### 文本节选
+ + + + +
SecurityWarrior Consulting的Anton Chuvakin博士在去年底的时候写过一篇文章:Top 10 Things Your Log Management Vendor Won’t Tell You,很有意思。实际上,他提醒用户在选择日志审计产品,尤其是用它来做内控的目的的时候应该注意的问题。这些注意事项有助于帮助客户建立起合理的产品预期,也有助于督促日志审计/日志管理厂商去思考这些问题背后的解决方案。好吧,让我们大家都擦亮眼睛。
原文摘录如下:

While many people have seen the “Top 10 things that your chef, real-estate agent, wedding planner or pilot won’t tell you,” the world has not yet seen Top 10 things your log management vendor won’t tell you. Finally, this gap has been closed.

“We talk analytics, but really, most of our customers only use us for collection.” While some products within SIEM and log management offer advanced analytics features, many customers are not truly ready for them. They need to  start dealing with the basics—logging, log collection, log review—before delving into advanced areas. Buying a product based on features you won’t use is a mistake. 
 

“Our tool won’t make you PCI compliant. You’d have to do A LOT of things yourself – every day – to get and maintain compliance.” Sadly, many security solutions—and SIEM / log management are no exception—are sometimes sold as “compliance in a box.” You need to be aware that to stay PCI compliant you need to do more than purchase tools. 
 

“No, you cannot buy an entire SOC in this small box.” Just as with compliance, you cannot buy an entire Security Operations Center in a box, big or small. However, some will try to sell you their SIEM as “SOC-in-a-box.” Running an effective SOC includes multiple processes and procedures which are just as necessary as a market-leading SIEM tool.

“We are cloud-ready, because … mmmmm… well, we are ready for it!” Many vendors will tell you that their tools are cloud-ready – without really thinking about what they mean. Effectively monitoring traditional and multi-tenant cloud environments distributed across regions and countries requires more than updated marketing materials! As a customer, you will need to carefully test the tool in your own hybrid environment before concluding that it is “cloud ready.”

“Our SIEM is really just a renamed log management tool. But that’s all you probably need.” The confusion around SIEM and log management functionality rages on – it also allows some tools to be sold as SIEM without having any critical SIEM functionality such as correlation and real-time dashboards.  Even though it might be all many customers need, it does not make such tool a SIEM tool.
+ + + + +
### 条目列表
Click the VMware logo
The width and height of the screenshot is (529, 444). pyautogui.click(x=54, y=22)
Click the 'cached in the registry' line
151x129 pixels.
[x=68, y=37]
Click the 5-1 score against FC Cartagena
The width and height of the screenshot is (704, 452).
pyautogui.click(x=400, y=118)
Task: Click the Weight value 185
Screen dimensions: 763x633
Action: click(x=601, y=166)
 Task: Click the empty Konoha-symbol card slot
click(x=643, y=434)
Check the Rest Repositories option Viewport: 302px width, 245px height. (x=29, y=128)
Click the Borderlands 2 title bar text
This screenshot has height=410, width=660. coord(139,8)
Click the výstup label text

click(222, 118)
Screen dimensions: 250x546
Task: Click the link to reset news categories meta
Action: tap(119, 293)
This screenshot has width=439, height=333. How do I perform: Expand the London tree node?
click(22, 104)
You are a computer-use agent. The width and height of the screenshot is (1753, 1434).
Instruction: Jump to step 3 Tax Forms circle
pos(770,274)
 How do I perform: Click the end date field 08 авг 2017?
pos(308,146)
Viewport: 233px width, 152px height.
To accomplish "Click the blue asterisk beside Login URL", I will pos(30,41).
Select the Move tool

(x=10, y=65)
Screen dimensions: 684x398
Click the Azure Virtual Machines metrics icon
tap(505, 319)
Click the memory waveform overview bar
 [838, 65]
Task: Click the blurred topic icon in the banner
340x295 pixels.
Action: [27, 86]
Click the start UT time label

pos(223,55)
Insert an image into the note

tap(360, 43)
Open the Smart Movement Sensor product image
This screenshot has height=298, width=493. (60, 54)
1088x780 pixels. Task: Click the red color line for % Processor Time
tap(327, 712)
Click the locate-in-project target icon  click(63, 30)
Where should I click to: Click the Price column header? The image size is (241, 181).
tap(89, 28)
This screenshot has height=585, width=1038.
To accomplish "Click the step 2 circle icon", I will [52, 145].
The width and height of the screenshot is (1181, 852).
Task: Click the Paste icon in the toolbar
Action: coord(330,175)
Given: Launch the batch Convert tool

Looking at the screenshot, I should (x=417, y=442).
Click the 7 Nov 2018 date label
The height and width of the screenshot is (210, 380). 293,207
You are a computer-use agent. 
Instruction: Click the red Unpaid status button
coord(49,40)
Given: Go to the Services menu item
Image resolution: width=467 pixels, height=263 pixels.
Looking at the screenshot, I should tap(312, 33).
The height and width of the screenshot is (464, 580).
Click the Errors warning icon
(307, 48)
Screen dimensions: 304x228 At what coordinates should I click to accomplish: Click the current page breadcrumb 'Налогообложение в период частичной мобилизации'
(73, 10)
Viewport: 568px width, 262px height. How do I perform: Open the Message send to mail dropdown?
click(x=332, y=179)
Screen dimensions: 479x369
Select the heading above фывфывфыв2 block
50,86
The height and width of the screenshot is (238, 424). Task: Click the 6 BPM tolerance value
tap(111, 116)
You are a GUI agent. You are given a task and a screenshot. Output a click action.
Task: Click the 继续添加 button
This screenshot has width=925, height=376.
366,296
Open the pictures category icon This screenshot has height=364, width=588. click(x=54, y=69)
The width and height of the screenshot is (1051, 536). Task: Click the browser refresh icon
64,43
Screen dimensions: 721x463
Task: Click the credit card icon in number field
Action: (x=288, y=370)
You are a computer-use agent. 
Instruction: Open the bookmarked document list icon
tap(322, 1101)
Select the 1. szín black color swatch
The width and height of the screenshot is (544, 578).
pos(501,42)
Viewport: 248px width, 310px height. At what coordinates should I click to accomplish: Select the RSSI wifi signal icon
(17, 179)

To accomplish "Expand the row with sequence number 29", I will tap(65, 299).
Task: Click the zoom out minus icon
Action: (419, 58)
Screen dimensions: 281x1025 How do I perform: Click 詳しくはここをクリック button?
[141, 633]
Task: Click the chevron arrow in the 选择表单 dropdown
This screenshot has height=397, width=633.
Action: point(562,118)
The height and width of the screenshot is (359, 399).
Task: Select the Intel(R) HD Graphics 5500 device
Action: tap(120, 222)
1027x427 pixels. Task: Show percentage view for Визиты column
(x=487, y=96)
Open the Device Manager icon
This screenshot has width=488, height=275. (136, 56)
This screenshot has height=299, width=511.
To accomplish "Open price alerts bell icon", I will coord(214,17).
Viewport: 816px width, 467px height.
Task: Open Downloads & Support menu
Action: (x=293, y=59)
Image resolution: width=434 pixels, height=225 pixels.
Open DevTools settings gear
+ + + + +
### 练习要求
- 1) 请列出日志管理文章中紧跟在“Top 10 things that your”之后提到的所有职业。
- 2) 请一字不差地复述日志管理文章中以“While many people”开头、以“has been closed.”结尾的那一段文字。

### 参考答案
- 1) chef、real-estate agent、wedding planner、pilot

- 2)
While many people have seen the “Top 10 things that your chef, real-estate agent, wedding planner or pilot won’t tell you,” the world has not yet seen Top 10 things your log management vendor won’t tell you. Finally, this gap has been closed.